Paulo Fontes (PF): São essencialmente ameaças nas redes sociais, que esta ativista e defensora dos direitos humanos está a receber pessoalmente. Foram ameaças à integridade física e até mesmo ameaças de morte, dizendo, por exemplo, que ela devia sentir vergonha da sua atitude, que está a ser sexualmente usada pelos norte-americanos e portugueses para ganhar dinheiro e que anda nas redes sociais a descredibilizar o país e a desestabilizar. Dizem mesmo para ela cuidar dela e da sua família, enquanto está viva.
DW África: A Amnistia Internacional enviou um pedido ao Presidente moçambicano, Filipe Nyusi, para investigar estas ameaças. Já houve alguma resposta, de alguma forma?
PF: Não, ainda não obtivemos resposta. Continuamos a fazer pressão para que haja uma investigação imediata a estas ameaças e para que Fátima Mimbire e os outros funcionários do CIP [Centro de Integridade Pública] possam receber a proteção adequada e continuar o seu trabalho livremente, sem medo de ameaças e represálias.
DW África: Primeiro, na semana passada, a polícia moçambicana mandou despir t-shirts da campanha que o CIP está a promover contra o pagamento das "dívidas ocultas". Agora, há esta denúncia, feita pela Amnistia Internacional, de ameaças. Esta é uma questão que incomoda?

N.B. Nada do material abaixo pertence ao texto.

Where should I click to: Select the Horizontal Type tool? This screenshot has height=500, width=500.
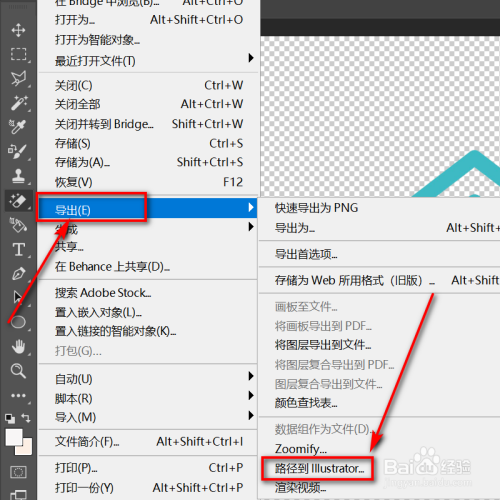click(x=18, y=249)
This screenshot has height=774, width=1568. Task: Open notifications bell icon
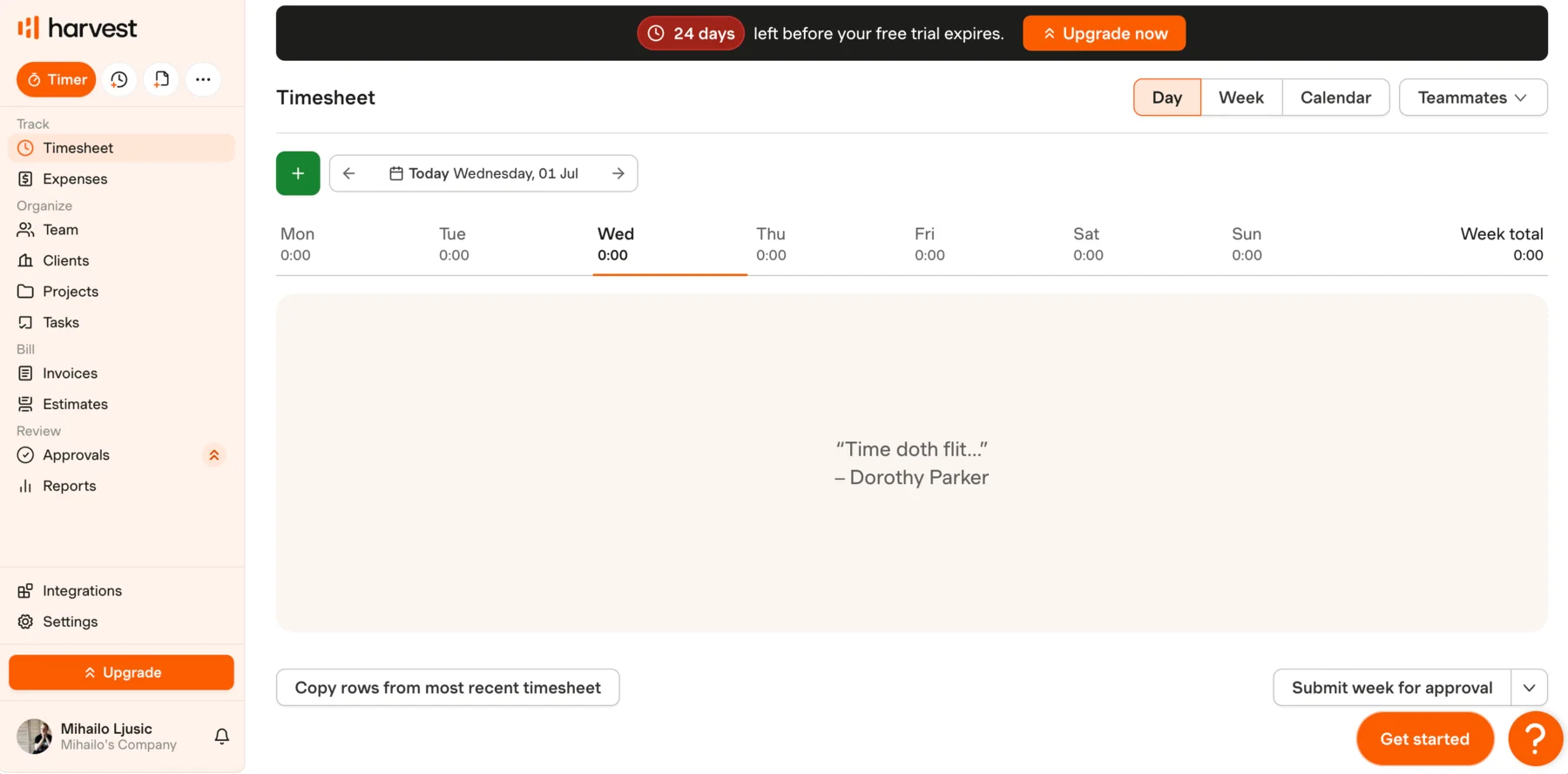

PF: Sim, parece ser uma questão que incomoda. Aliás, também há alguns dias, a 25 de janeiro, a FRELIMO [Frente de Libertação de Moçambique, partido no poder] lançou um comunicado a apelar a que as pessoas vigiassem comportamentos possíveis de incitar a ordem pública. E isto aumenta, de facto, o risco para os defensores dos direitos humanos, que tenham falado, ou que queiram falar, contra a corrupção, e especificamente contra esta questão das "dívidas ocultas". Vai ainda contra todo o trabalho que deve ser feito para proteger as pessoas que defendem os direitos humanos em Moçambique.

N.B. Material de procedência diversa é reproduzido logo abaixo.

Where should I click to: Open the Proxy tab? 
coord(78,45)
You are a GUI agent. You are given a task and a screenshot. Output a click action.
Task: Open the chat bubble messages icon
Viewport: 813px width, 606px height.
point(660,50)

DW África: Estas são ameaças à liberdade de expressão em Moçambique?
PF: Sim, são ameaças à liberdade de expressão em Moçambique, que têm acontecido cada vez mais. Este é mais um exemplo das dificuldades que os ativistas e os defensores dos direitos humanos sofrem no país. Ainda também, há umas semanas, um jornalista foi detido em Cabo Delgado enquanto entrevistava pessoas que estavam a fugir das suas casas, por causa da intensificação de ataques por parte de grupos extremistas na zona. Umas semanas antes, um outro jornalista também foi detido de forma autoritária - foi, depois, libertado, mas nem sequer lhe foi feita qualquer acusação. Portanto, isto são exemplos claros de como o Governo moçambicano está a intimidar o trabalho dos defensores dos direitos humanos e a procura da verdade, quando devia estar a fazer o contrário - a proteger o trabalho destas pessoas.